> **WHAT THE TASK ASKS**
Please give an exact copy of every line from the one holding "Task: Click the locate" through the final line of the records below.

ENTRIES SUPPLIED Block Start

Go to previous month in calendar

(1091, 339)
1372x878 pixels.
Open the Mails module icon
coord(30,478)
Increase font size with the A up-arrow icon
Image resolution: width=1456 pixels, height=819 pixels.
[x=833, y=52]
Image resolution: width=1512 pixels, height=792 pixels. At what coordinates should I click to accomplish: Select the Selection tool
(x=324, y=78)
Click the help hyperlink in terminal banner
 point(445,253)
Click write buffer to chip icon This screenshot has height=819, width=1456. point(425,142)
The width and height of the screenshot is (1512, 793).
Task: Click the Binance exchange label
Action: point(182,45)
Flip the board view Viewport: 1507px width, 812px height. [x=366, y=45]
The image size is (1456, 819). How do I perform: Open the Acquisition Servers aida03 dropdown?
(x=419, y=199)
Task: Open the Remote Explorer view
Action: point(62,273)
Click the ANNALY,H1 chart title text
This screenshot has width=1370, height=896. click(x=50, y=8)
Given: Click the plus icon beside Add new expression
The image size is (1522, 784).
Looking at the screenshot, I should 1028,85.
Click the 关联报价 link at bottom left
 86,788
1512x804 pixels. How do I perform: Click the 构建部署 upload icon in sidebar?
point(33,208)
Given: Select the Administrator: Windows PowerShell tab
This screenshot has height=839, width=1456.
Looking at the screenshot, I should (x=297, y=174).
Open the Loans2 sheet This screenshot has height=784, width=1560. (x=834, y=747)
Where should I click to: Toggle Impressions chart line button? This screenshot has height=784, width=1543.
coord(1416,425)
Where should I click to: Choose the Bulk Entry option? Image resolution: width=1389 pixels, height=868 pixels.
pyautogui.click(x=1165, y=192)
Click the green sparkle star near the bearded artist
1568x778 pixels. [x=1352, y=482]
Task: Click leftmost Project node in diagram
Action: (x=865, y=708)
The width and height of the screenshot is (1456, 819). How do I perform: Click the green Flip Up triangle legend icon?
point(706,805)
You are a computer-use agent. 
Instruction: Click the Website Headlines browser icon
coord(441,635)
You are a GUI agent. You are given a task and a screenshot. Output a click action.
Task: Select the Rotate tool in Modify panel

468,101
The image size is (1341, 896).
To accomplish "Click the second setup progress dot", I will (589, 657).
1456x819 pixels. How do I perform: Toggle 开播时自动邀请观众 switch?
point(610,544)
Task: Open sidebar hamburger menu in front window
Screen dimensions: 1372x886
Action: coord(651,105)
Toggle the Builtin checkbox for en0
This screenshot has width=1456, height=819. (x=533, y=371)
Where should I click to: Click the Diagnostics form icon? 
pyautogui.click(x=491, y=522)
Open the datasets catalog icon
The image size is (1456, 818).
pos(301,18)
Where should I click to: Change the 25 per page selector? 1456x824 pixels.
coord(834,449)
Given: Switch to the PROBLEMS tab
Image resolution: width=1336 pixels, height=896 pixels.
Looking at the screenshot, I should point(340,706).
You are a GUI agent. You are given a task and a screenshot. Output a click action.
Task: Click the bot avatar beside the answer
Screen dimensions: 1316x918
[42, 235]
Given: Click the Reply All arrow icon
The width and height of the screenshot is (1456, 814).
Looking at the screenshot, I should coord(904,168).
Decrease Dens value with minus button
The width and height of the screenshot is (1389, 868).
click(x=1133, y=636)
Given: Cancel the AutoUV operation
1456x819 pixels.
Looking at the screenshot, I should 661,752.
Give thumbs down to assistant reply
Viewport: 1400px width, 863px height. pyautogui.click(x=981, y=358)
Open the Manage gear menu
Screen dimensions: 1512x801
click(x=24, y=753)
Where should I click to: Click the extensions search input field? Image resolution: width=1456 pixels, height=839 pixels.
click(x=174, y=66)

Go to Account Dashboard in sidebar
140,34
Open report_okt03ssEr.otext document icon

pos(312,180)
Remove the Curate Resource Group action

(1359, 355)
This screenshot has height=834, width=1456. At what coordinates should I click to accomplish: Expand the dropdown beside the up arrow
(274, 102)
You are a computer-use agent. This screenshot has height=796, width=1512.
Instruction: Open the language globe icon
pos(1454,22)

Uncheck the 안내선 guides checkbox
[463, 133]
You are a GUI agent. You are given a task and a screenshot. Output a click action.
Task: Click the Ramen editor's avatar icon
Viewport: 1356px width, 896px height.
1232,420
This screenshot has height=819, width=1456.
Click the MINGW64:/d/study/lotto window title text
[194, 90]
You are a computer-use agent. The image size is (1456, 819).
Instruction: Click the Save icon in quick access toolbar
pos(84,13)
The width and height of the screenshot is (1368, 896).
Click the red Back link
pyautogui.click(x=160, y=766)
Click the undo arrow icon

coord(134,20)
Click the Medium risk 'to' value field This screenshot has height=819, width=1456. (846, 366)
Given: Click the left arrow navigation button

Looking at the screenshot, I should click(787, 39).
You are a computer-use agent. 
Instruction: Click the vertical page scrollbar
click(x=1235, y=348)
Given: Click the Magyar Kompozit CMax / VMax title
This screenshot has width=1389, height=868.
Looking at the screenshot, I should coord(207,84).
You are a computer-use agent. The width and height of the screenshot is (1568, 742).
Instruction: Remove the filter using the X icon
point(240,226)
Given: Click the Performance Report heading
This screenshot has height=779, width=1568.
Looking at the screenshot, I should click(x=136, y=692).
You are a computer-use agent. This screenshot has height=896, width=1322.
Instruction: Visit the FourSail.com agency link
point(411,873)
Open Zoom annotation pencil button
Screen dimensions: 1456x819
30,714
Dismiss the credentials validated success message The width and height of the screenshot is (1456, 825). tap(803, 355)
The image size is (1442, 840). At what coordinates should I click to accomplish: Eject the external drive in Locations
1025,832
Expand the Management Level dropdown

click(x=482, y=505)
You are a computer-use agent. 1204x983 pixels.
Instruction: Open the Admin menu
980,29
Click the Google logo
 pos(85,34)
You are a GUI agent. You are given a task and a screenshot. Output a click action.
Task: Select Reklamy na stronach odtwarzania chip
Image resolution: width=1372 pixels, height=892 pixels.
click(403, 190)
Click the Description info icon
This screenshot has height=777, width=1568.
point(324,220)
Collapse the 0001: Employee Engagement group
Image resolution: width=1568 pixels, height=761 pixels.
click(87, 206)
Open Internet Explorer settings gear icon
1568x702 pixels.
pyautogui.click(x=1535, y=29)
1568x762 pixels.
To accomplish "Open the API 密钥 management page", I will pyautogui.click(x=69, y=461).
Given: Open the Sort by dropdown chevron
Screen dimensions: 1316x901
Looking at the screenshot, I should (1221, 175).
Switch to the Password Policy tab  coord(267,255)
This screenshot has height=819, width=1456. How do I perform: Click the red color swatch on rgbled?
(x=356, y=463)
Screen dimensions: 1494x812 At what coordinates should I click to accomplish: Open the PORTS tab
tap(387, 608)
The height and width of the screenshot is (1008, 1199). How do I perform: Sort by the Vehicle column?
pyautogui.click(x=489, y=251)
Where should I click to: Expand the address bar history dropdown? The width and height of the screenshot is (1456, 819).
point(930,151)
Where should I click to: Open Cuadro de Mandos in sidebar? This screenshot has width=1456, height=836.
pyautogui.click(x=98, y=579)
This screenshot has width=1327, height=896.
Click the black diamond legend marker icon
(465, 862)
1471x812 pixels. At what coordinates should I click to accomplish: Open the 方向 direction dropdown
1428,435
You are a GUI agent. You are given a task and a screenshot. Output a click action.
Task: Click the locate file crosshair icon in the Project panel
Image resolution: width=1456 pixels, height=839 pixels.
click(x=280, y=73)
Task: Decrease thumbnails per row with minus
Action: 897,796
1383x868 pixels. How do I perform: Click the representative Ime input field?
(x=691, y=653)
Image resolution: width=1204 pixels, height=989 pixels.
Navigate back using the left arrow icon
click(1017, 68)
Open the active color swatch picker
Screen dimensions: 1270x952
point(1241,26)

ENTRIES SUPPLIED Block End

> **WRITTEN REPLY**
Task: Click the locate file crosshair icon in the Project panel
Image resolution: width=1456 pixels, height=839 pixels.
click(x=280, y=73)
Task: Decrease thumbnails per row with minus
Action: 897,796
1383x868 pixels. How do I perform: Click the representative Ime input field?
(x=691, y=653)
Image resolution: width=1204 pixels, height=989 pixels.
Navigate back using the left arrow icon
click(1017, 68)
Open the active color swatch picker
Screen dimensions: 1270x952
point(1241,26)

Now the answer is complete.